There are a couple things you can try in the meantime: put a scrunchie or thick pony tail elastic (the fabric kind) between the wheel & the stand. This sometimes tightens everything up enough to stop some of the clattering. I used a strip of fleece about 4" long and woundit around and tied it a couple times. 
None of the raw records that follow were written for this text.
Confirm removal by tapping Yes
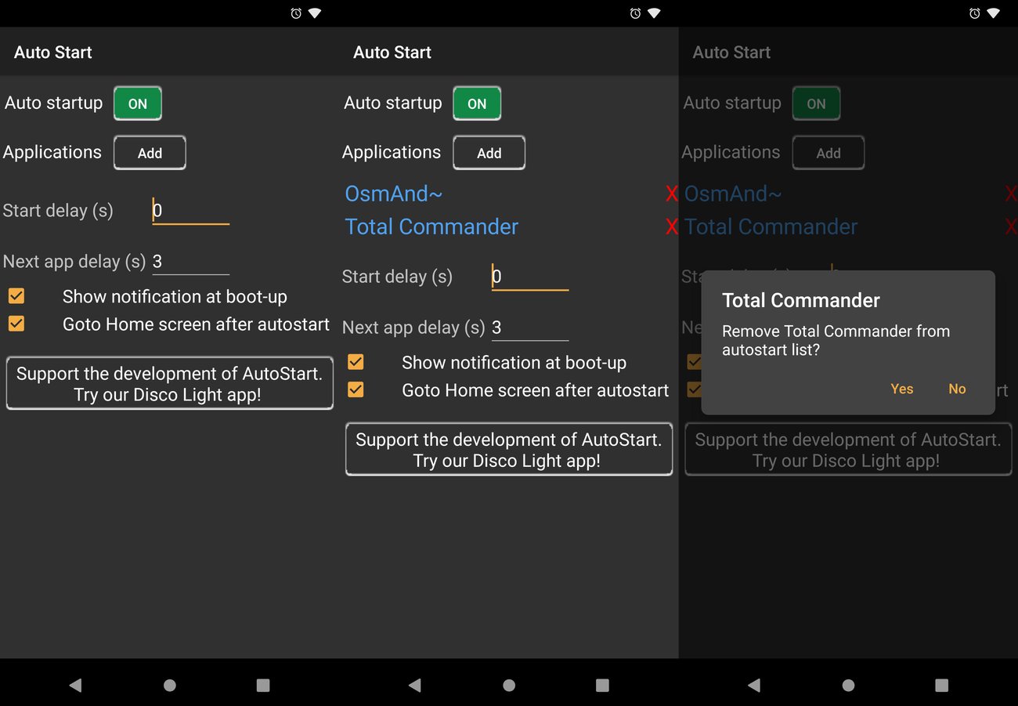 tap(901, 389)
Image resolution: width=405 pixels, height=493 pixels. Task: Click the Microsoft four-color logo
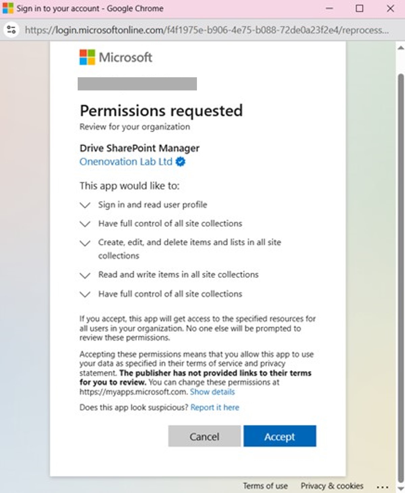[x=87, y=57]
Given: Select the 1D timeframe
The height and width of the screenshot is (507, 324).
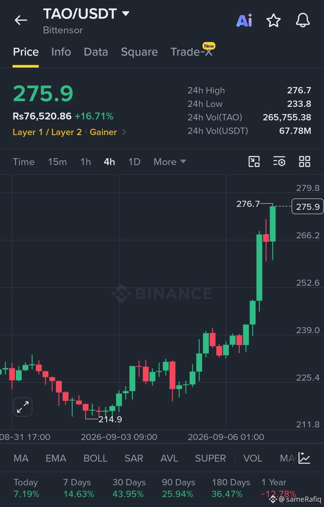Looking at the screenshot, I should pos(134,162).
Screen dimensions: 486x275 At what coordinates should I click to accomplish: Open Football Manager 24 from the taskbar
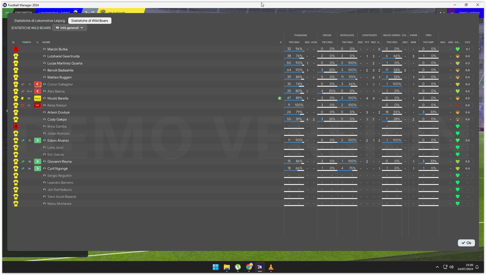click(x=260, y=267)
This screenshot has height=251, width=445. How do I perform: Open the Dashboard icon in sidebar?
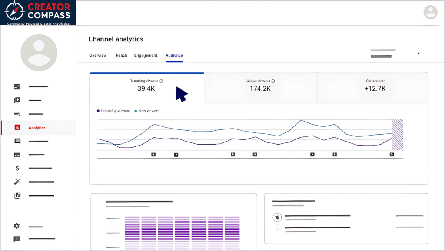click(x=17, y=87)
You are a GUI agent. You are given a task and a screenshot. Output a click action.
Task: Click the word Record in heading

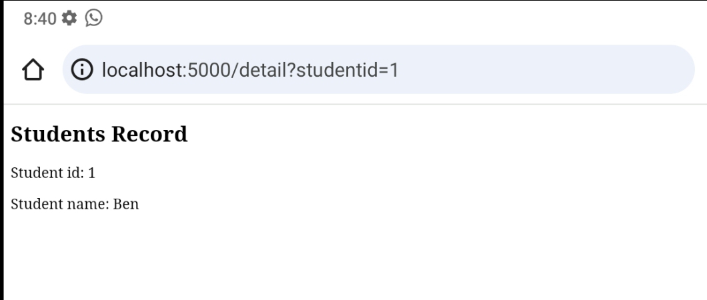click(x=149, y=134)
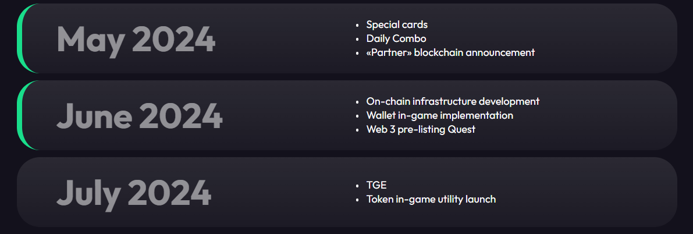
Task: Click green accent bar on June card
Action: (21, 115)
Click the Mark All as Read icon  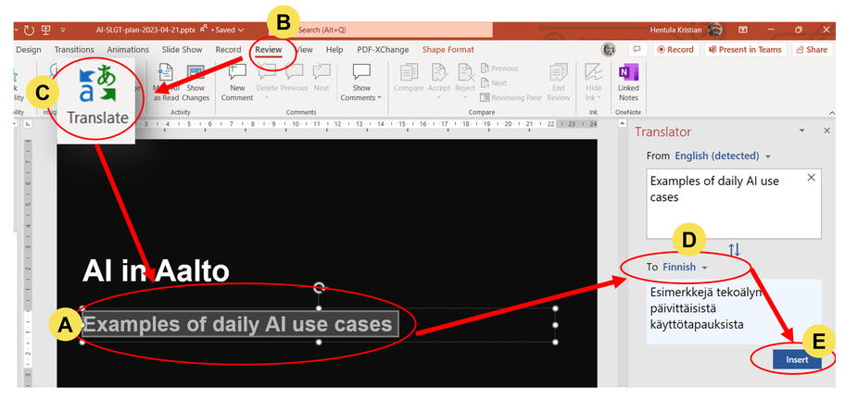point(166,81)
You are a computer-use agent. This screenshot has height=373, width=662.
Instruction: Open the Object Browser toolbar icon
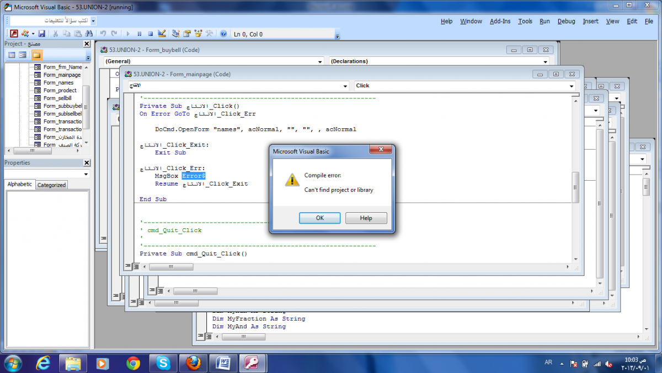point(198,34)
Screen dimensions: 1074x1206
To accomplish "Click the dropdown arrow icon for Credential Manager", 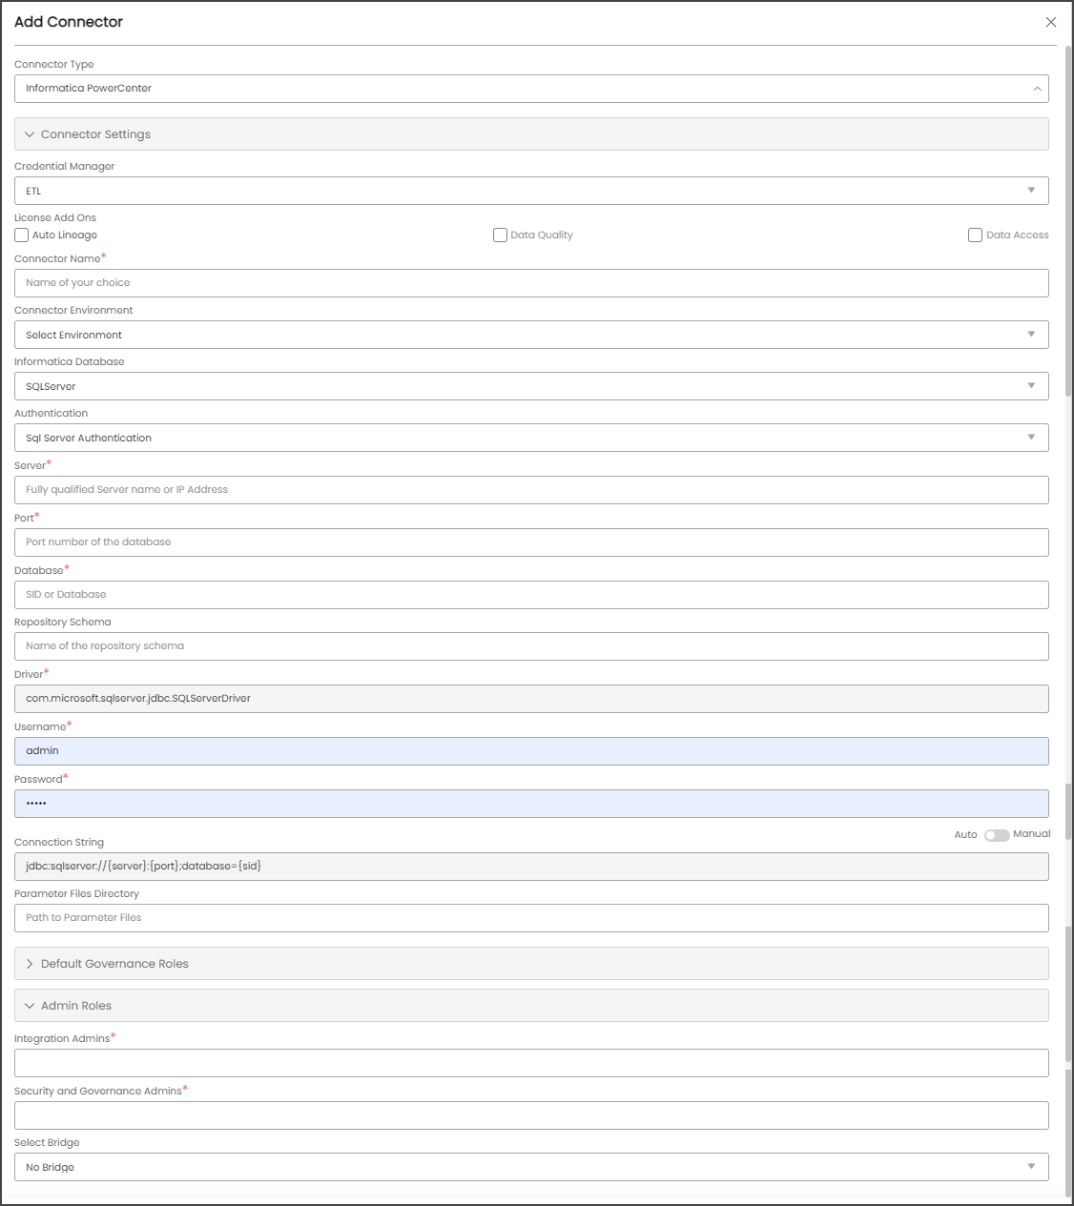I will pos(1031,191).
And...if possible, you can zip-tie the stand to the cage to cut down on the rattling. If you can't, try putting sponge tape along the bottom of the base to absorb some of the motion/sound. We had an old sleeping pad (for when you're camping) and cut it up and put the noisy little base between two layers.

Hang in there!


----------



## habs_chick (Jan 23, 2011)

Unfortunately the problem isn't the stand. In fact, we took off the stand to attach the wheel to the cage directly....it's screeching from the middle ...we even tried oiling it up with some vegetable oil to add some lubrication to the center...but no such luck  ...Ordering Bobo a CSW TODAY! lol. Can't wait to get it. ughhhh


----------



## cylaura (Jan 13, 2011)

Yeah, I feel you! My comfort wheel makes even MORE noise (if such a thing were possible) when it's on the stand. Attached to the cage, it only makes an ungodly rattling that is audible in my room with the door closed, a good 10 feet away from Liam's cage. Obviously the noise doesn't bother HIM because he still wheels like a madman! :lol: 

Enjoy your new CSW when it arrives - getting one for Liam is definitely on my to-do-eventually list... maybe when my tax refund comes in... :roll:


----------



## habs_chick (Jan 23, 2011)

Yeah, I sure can't wait! I ordered it yesterday so it should be in within a week or so. I find it doesn't matter whether or now it's on the stand...it's something with the middle that is just loud. and the fact that it rattles obviously but it's not rattling AND squeaking...ughh...Still doesn't stop Bobo either ...he goes to town on it every night lol.


----------



## alex_le_renar (Feb 21, 2011)

well, let's look at the bright side.. at least you know that your hedgie is healthy and fit since he runs that much


----------



## habs_chick (Jan 23, 2011)

alex_le_renar said:


> well, let's look at the bright side.. at least you know that your hedgie is healthy and fit since he runs that much


Haha true. I just can't wait till he can wheel in silence!


----------



## pearlthehedgie (Feb 15, 2011)

you'll love the Carolina wheel. My daughter has Pearl's cage in her room and all she hears is the little pitter patter of the feet--NO WHEEL.


----------



## habs_chick (Jan 23, 2011)

That's awesome! I am super excited! When we get the wheel we are upgrading Bobo's cage with those connectible shelf things (C&C? I think???)...we're giving him a loft, switching from the yesterday's news bedding to liners and getting him a pimped out new home with a QUIET wheel  So excited to spoil the little bugger. <3


----------